Von erster Welts Gnaden
Die großen Industrienationen haben in Kopenhagen mal kurz überlegt und sind zum Schluss gekommen, dass es eigentlich egal ist, ob jetzt ein paar pazifische Inseln absaufen. Die, die jetzt zu ertrinken drohen können sich damit trösten, dass es ihnen nicht viel besser geht als denen die an Hunger sterben -es kümmert uns eigentlich nicht.
Tuvalu kauft nicht im großen Stil Maschinen bei uns, China und die USA schon. Da muss die Klimakönigin dann eben ein Auge zudrücken -schließlich ist Wirtschaftskrise. Deshalb sollte man den Gipfel aber nicht schlecht machen, denn ein Gutes hat es in jedem Fall: Alles wissen jetzt, dass sie sich selbst helfen müssen und wenn sie dazu nicht in der Lage sind, eben untergehen -so einfach ist das mit der Wertegemeinschaft.

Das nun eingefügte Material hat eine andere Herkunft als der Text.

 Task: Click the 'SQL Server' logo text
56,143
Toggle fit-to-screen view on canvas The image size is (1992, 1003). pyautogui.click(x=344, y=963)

Die Dritte Welt muss das verstehen, denn im Gegensatz zu ihnen wissen wir, dass unter der Regie der unsichtbaren Hand des Marktes der Wohlstand aller steigt. Bei einigen vielleicht nicht ganz so schnell wie der Meeresspiegel -aber was ist schon perfekt. Jedenfalls können wir jetzt nicht einfach alles ändern, bloß weil ein paar Inselbewohner nasse Füße bekommen. Vorerst muss reichen, dass wir Luft in Form von Zertifikaten verkaufen, denn was die Hinterweltler nicht wissen können ist, dass die Finanzindusterie alle Probleme löst, denn bei uns arbeitet das Geld und finanziert unsere Staaten und zunehmend auch unsere Sozialsysteme. Das klappt auch super, solange nur alle fest genug daran glauben.
Vor kurzem fand in Rom ein Welternährungsgipfel statt, der ähnlich ergebnislos verlief wie der Klimagipfel in Kopenhagen. Während das Klima aber noch ein hippes Thema ist, bei sich mit hübschen Gipfelphotos Punkte machen lässt, ist Hunger mittlerweile uninteressant, weshalb wir dort auch nur noch Leute aus der zweiten und dritten Reihe hin schicken.
Gipfel machen einfach mehr Spaß, wenn sich nur die Leute treffen, die sowieso so weitermachen wollen wie bisher. Wie die rauschenden Gipfel zur Finanzkrise gezeigt haben, ist es viel besser, wenn sich lediglich die Leute treffen, die ohnehin die selben Interessen haben. Vor Pittsburg zum Beispiel war man sich schon vorher einig, dass gegen die Finanzjongleure eh nicht wirklich vorgegangen werden soll und so lässt sich einfach besser gipfeln, weil die salbungsvollen Abschlusserklärungen schon im Vorfeld erstellt werden können und so mehr Zeit für’s Rahmenprogramm bleibt. Da steht dann schon vorher fest, dass alle sich darüber einig sind, dass was getan werden sollte -eventuell zumindest, ganz grundsätzlich jedenfalls und man gemeinsame Lösungen anstreben möchte -demnächst.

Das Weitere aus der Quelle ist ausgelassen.